How to handle this scenario ? If the node gets crashed GKE taking time to auto repair and which cause service down time.
Question : 2
Node pool : 3 -4 running application PODs. Inside the application, there are 3-4 memory-intensive micro services i am also thinking same to use Node selector and fix it on one Node.
while only small node pool will run main service which has HPA and node auto scaling auto work for that node pool.
however i feel like it's not best way to it with Node selector.
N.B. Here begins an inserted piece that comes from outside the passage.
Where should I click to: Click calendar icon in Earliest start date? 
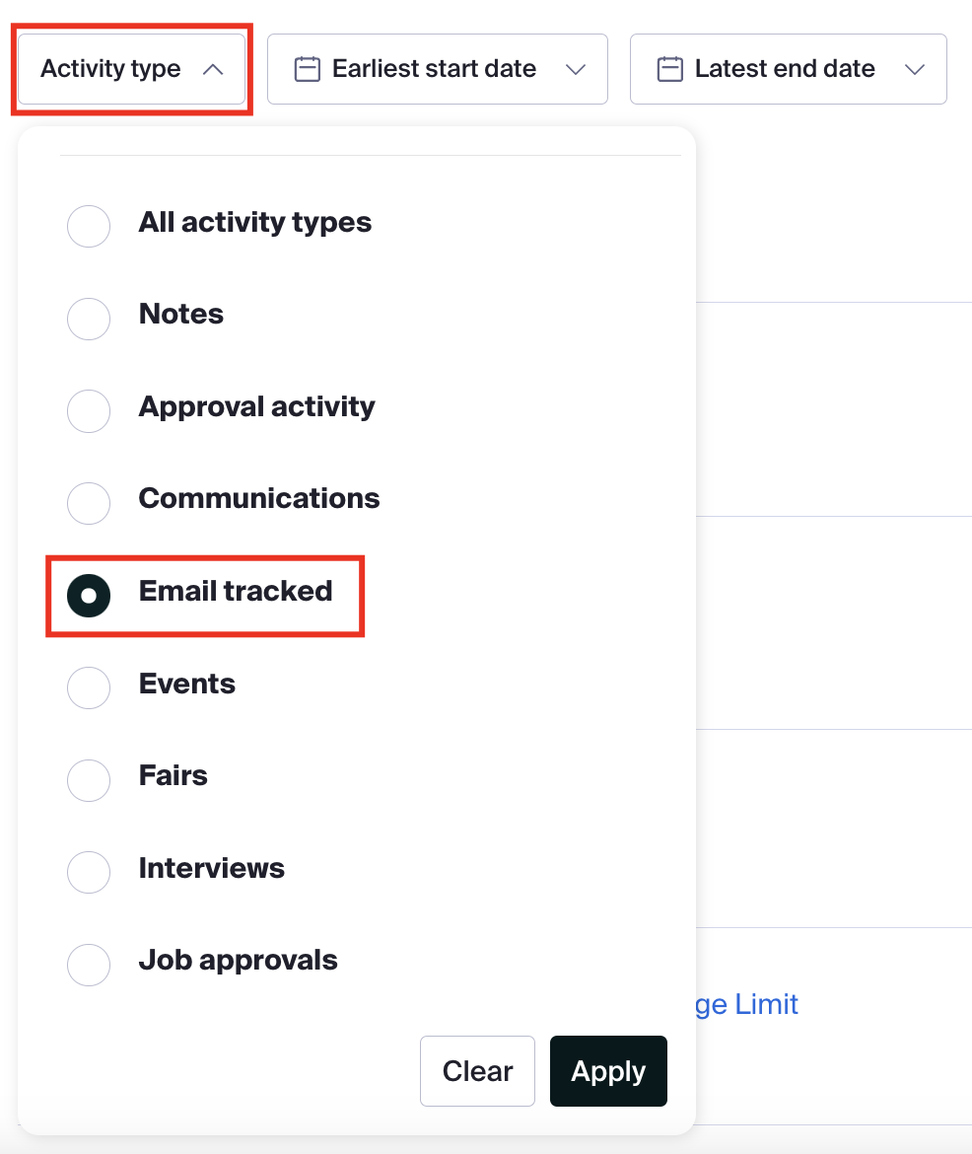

it's always best to run more than one replicas of each service but currently, we are running single replicas only of each service so please suggest considering that part.
回答1:
As Patrick W rightly suggested in his comment:
if you have a single node, you leave yourself with a single point of failure. Also keep in mind that autoscaling takes time to kick in and is based on resource requests. If your node suffers OOM because of memory intensive workloads, you need to readjust your memory requests and limits – Patrick W Oct 10 at
you may need to redesign a bit your infrastructure so you have more than a single node in every nodepool as well as readjust mamory requests and limits
You may want to take a look at the following sections in the official kubernetes docs and Google Cloud blog:
- Managing Resources for Containers
- Assign CPU Resources to Containers and Pods
- Configure Default Memory Requests and Limits for a Namespace
- Resource Quotas
- Kubernetes best practices: Resource requests and limits
How to handle this scenario ? If the node gets crashed GKE taking time to auto repair and which cause service down time.
That's why having more than just one node for a single node pool can be much better option. It greatly reduces the likelihood that you'll end up in the situation described above. GKE autorapair feature needs to take its time (usually a few minutes) and if this is your only node, you cannot do much about it and need to accept possible downtimes.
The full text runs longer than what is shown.